Pastor's Desk Notes

September 17, 2023

Dear Brothers and Sisters in Christ,

The Gospel last Sunday showed us the importance of offering a word of correction to a sinner. If your brother sins against you, Jesus says, we must tell him his fault. It is an act of charity to tell someone their sin, as it opens up the possibility of reconciliation and conversion. Sin tears, and separates us not only from God, but from one another and even, interiorly, from our true selves. When we follow our Lord’s command to speak to our brothers and sisters, neighbors, and others to offer charitable fraternal correction, we become instruments of his healing, binding up what has been torn.

Today, Jesus begins the next part of this teaching. It is one thing to point out to someone the way that their sin negatively impacts us, and an entirely different thing to offer them forgiveness. We are called to do both. When Peter asks Jesus how many times he must forgive, he is expressing the very real concern that any reasonable person might have. Should I forgive someone even if I know they are going to do it again? How many chances do I give a person before my forgiveness-well dries up? The answer Jesus offers is easier said than done. To the question “must I forgive?” the answer is a resounding “Yes.”

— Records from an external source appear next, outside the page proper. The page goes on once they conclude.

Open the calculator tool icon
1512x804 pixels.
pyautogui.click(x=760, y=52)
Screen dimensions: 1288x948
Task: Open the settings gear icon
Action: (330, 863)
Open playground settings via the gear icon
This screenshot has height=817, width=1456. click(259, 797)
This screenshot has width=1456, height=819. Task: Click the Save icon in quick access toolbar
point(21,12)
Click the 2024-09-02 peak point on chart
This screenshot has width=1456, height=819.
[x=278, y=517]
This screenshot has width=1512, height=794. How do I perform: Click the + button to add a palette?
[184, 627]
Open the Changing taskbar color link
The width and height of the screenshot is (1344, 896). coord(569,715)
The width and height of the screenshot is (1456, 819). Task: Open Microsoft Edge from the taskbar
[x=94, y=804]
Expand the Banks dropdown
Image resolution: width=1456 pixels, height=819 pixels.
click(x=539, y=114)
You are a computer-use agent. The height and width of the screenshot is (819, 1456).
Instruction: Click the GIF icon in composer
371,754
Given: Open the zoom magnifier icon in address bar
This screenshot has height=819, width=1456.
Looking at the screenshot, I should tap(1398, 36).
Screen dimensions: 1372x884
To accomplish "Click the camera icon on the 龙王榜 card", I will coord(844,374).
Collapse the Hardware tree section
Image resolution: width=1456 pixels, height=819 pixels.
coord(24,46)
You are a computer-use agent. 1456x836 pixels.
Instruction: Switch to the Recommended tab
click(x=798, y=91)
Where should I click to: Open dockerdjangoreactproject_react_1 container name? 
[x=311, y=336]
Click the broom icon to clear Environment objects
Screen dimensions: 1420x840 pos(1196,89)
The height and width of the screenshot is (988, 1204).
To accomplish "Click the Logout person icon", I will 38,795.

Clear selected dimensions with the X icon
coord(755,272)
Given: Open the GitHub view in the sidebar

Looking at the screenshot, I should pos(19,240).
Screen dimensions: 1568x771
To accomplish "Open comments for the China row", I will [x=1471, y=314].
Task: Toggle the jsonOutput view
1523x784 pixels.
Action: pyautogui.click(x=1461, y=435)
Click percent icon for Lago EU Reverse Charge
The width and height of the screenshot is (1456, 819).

At first glance, telling Peter to forgive seventy-seven times (or seventy times seven, depending on the translation), simply means that we ought to forgive many times. It could be a case of biblical hyperbole, which Jesus is fond of in his teaching style. We might also notice the number seven being multiplied. In Scripture, the number seven is a symbol of perfection, it is the number that corresponds to God, to completion, to peaceful rest. And so, while we see a measure of forgiveness that clearly is meant to be great, we should also hear a connection to the mercy of God. The Fathers of the Church recognized this connection in powerful ways. St. Hilary of Poitiers points out that, though Cain was guilty of murder, God offers him forgiveness and swears to protect him, and should anyone harm Cain “vengeance shall be taken on him sevenfold” (Gen. 4:15). A few verses later, a descendant of Cain, Lamech, claims vengeance seventy-seven fold. St. Hilary says that “in our case there is never a time for anger (vengeance), since God pardons us for all sins in their entirety by his gift rather than from our merit.” St. Augustine explains that there were seventy-seven generations from Adam to Christ. Why did Jesus come but to save humanity from sin and to offer forgiveness to all. This includes all who came before Christ, seventy-seven generations worth!

From this great number, this biblically significant amount of forgiveness, today’s Gospel passage continues on to tell the parable of the king settling accounts with his servants. The servant whose debt is forgiven goes out and refuses to forgive the smaller debt of a fellow servant, and this, of course, is a great shortcoming. Rather than imitating his king, the servant takes the lowest road. When Jesus teaches us to forgive, he wants us to forgive as he forgives – abundantly, without number, for seventy-seven generations. We are called then, to forgive as Christ our King forgives. This task is difficult – in our weakness, we are like the forgiven servant and are prone to grudges and resentment. Jesus forgives so easily and quickly, but to forgive others or ourselves often costs us a lot of time. So let us remember that in the seventy-seven generations from Adam to Christ the mercy of God was being revealed constantly. The fallen people of God were reminded time and again of God’s goodness and mercy. We too, in the generations since Christ, are reminded again and again of our need for and the availability of God’s forgiving grace. It may take us time to receive it and time to practice it, but God has poured out that mercy in the past, and he continues to pour it out for us today.